Como siempre, más estrecho geográficamente pero más dinámico y homogéneo políticamente ha sido el radio de acción de ALBA-TCP, el bloque integracionista que encabezan Venezuela, Cuba, Nicaragua y Bolivia, y que incluye también a varios países del Caribe insular. Este mismo mes, el espacio fundado por Hugo Chávez y Fidel Castro cumplió dos décadas de existencia, con un historial de avanzada en el campo del comercio, la educación, la salud y la energía, que sin embargo sufrió los embates de las crisis respectivas de Venezuela, Cuba y Bolivia. Al anunciado relanzamiento de la plataforma de cooperación energética PetroCaribe se suma ahora el proyecto AgroAlba, que según sus impulsores buscará “promover la soberanía alimentaria” y “producir alimentos orgánicos y sanos” para la región.

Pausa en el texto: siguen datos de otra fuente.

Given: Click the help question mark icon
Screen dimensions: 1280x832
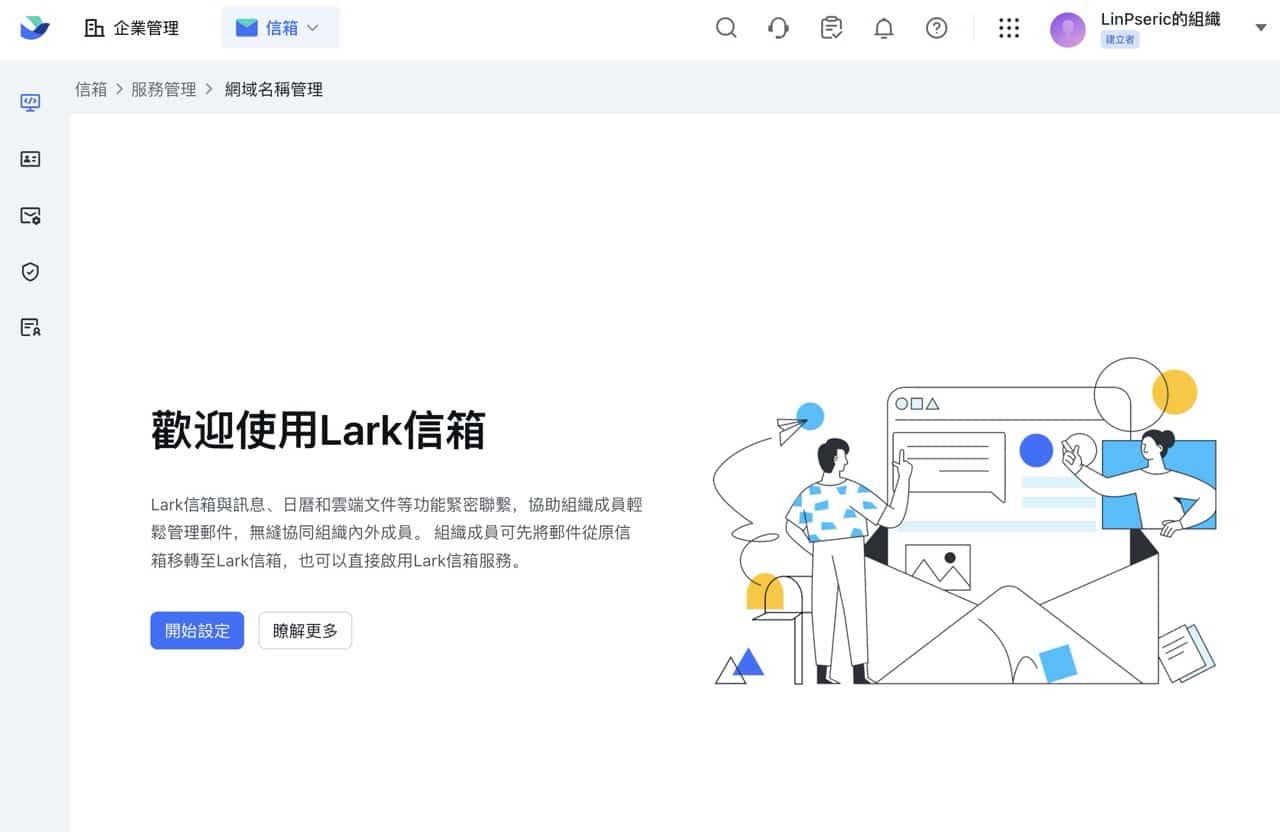Looking at the screenshot, I should coord(936,28).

Sin embargo, no todo fue armonía y concertación en el amplio espectro de las izquierdas y los progresismos de la región durante el 2024. Dos hechos sacudieron este año la precaria unidad del espacio: las elecciones presidenciales de Venezuela del mes de julio, cuyos resultados oficiales fueron negados con animosidad por los gobiernos centristas de Gabriel Boric en Chile y Bernardo Arévalo en Guatemala, y resistidos con suspicacias y matices en el caso de sus homólogos de Colombia y sobre todo Brasil. Otro hito, para algunos una suerte de respuesta al primero, fue el veto de Lula da Silva y la Cancillería brasileña al esperado ingreso de Venezuela al bloque de los BRICS, que de este modo solo se abrió, en la región, a la participación de Cuba y Bolivia durante la 16° cumbre de Kazán, en Octubre. Acaso ningún acontecimiento señaló de manera tan nítida como las elecciones venezolanas y su veto explícito en los BRICS que los caminos de las izquierdas y los progresismos de la región dan señales de bifurcación que podrían llegar a un punto de no retorno. A las diferencias de modelos económicos, competencias por el liderazgo regional, concepciones de la democracia y el poder, asincronía de las diferentes “oleadas progresistas” y posicionamiento desigual frente al hegemón norteamericano, se suman las tendencias centrífugas de la geopolítica mundial, que fuerzan a una región incapaz de unificarse a tomar partido de manera aislada o por bloques por alguno de los bandos en pugna en la transición hegemónica en curso. La diferencia entre “izquierdas sociales”, “izquierdas políticas” e “izquierdas geopolíticas” no necesariamente llevará a que la región aproveche las oportunidades de la multipolaridad, pero si a que sufra todos sus avatares y peligros, sin importar cuáles sean los contenidos efectivos que a esta perspectiva se le de en Beijing, Moscú, Brasilia o Caracas.